In recent years, many cities have made use of sponge city construction to enhance urban resilience to flooding by introducing green infrastructure, such as permeable paving, green roofs, and rain gardens, to simulate the natural process of collecting, storing, and purifying rainwater, to reduce surface runoff at source and to reduce the pressure on the drainage system [5,17]. According to Shiying Zhang et al. (2018), after the implementation of sponge city measures in Wuhan, runoff volume was reduced, the rainwater infiltration rate was enhanced, and flood resilience was improved [5] pointed out in their article that this approach focuses on the reduction in the risk of urban floods while also taking into account water quality improvement and groundwater recharge [11]. The study also found that the benefits of sponge city construction are not only in terms of flood prevention, but also in terms of economic and social development, for example, real estate prices have risen after the implementation of sponge measures in some areas of Wuhan, reflecting the positive effect of flood resilience and livability enhancement on the city’s attractiveness [5]. This double benefit of environment and economy adds extra impetus to policy promotion. Even so, sponge cities still face multiple challenges in the implementation process. The first one is the problem of funding: Hong Lv et al. (2020) showed in their study that despite some financial support from the government, in many small- and medium-sized cities, the gap of the construction funding is still large, which leads to the slow progress of the project [13]. Secondly, the implementation of sponge cities requires the renovation of existing urban infrastructure, which is particularly difficult for old urban areas; Zhang Xin et al. (2024) found in their study that the drainage systems in many old urban areas are already have difficulty meeting the new stormwater management demands, and spatial constraints make it difficult to carry out large-scale green infrastructure construction [14]. Thirdly, insufficient public awareness is also a major challenge in the implementation of sponge cities. According to a survey by Shiying Zhang [5], many residents have low awareness of sponge cities and limited willingness to pay for them, which increases the difficulty of policy implementation [5].

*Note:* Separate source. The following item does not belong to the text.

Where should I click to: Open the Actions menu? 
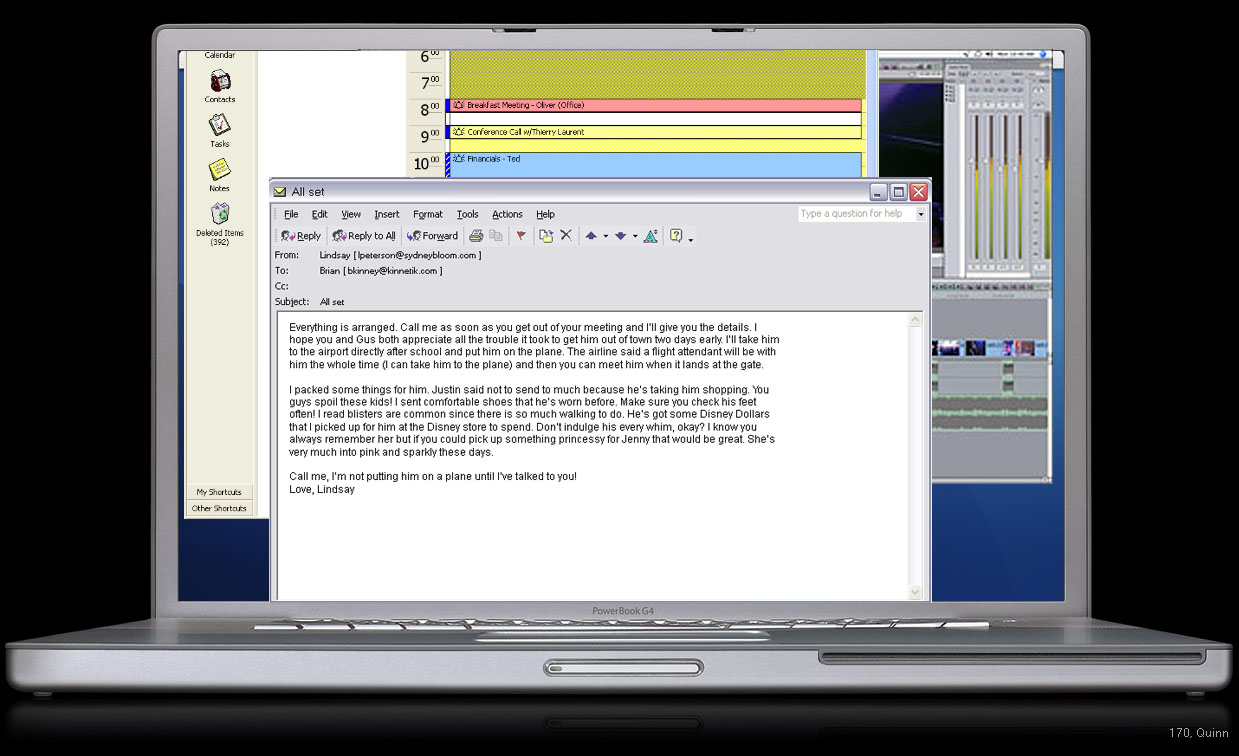507,214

In response to the situation mentioned above, some cities have tried to explore innovative ways of technology and management, for example, Shenzhen has been able to conduct real-time monitoring of rainwater flow, groundwater level, and other data with the help of smart water management system to support early warning and emergency response [11]. In addition, the effective promotion of sponge city construction relies on the synergy of multiple parties, which involves the policy support and regulation of the government, the technical and financial investment of enterprises, and the active participation of the public. Zhang Xin et al. (2024) showed in their study that the coordination of all parties not only facilitates the mobilisation of funds, but also improves the public’s awareness of flooding risk, which in turn enhances the ability of the whole city to cope with the disaster [14].

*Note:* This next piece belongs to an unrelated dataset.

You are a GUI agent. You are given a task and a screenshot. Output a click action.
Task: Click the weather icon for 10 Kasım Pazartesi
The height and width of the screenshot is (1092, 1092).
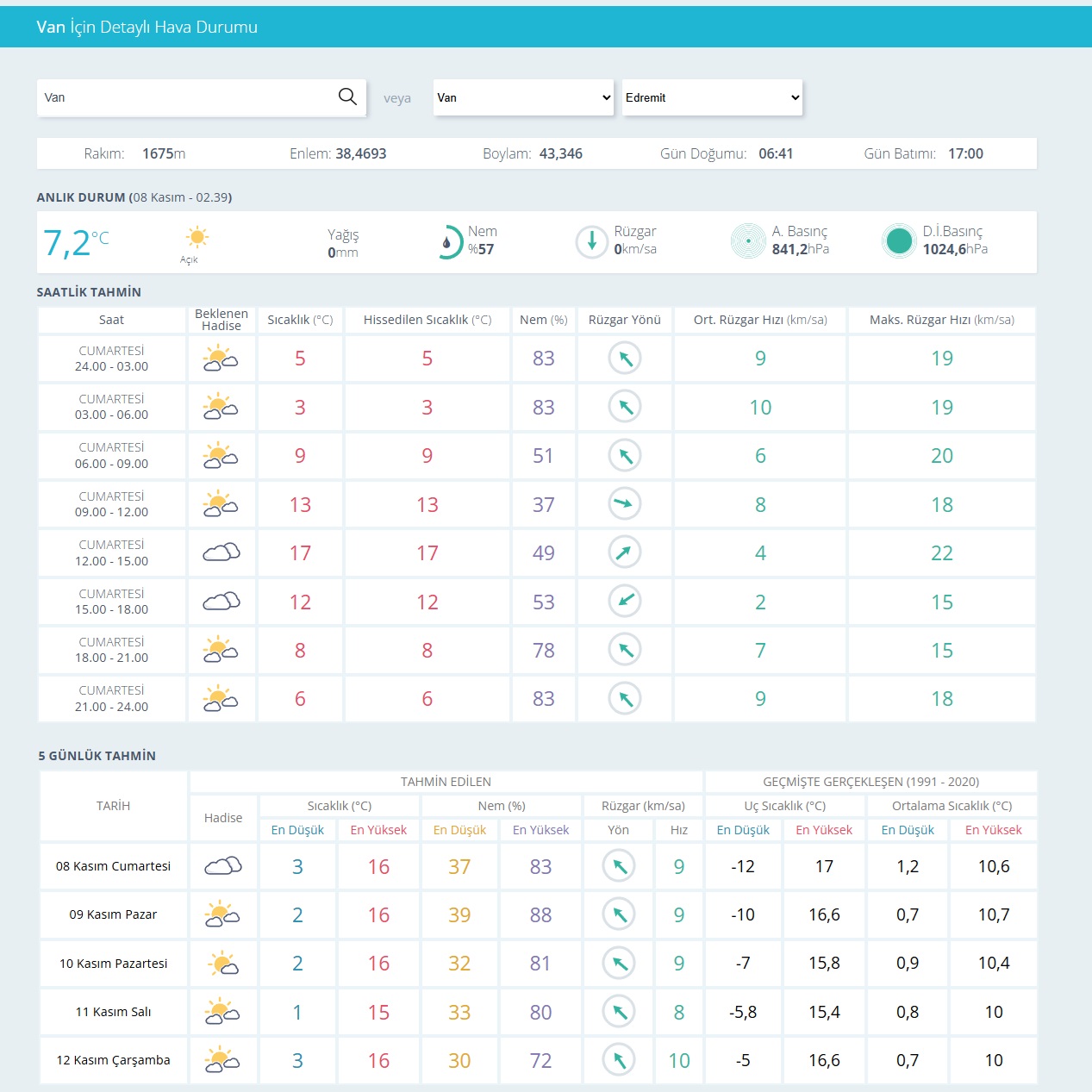[223, 964]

In general, the concept of a sponge city has been proven in practice in many pilot cities in China, through the combination of eco-infrastructure and intelligent management, which improves the city’s flood prevention capacity and water environment quality; however, to achieve a wider range of promotion and long-term sustainable operation, it is still necessary to deal with the lack of funds, the difficulty of technological modification, the lack of public participation, and other problems, so that in the future, we can innovate the financing mechanism, improve policy incentives, and promote the participation of multiple social actors in order to enhance the comprehensive benefits of sponge cities in coping with flood risks and improving urban resilience [6,11,12,15].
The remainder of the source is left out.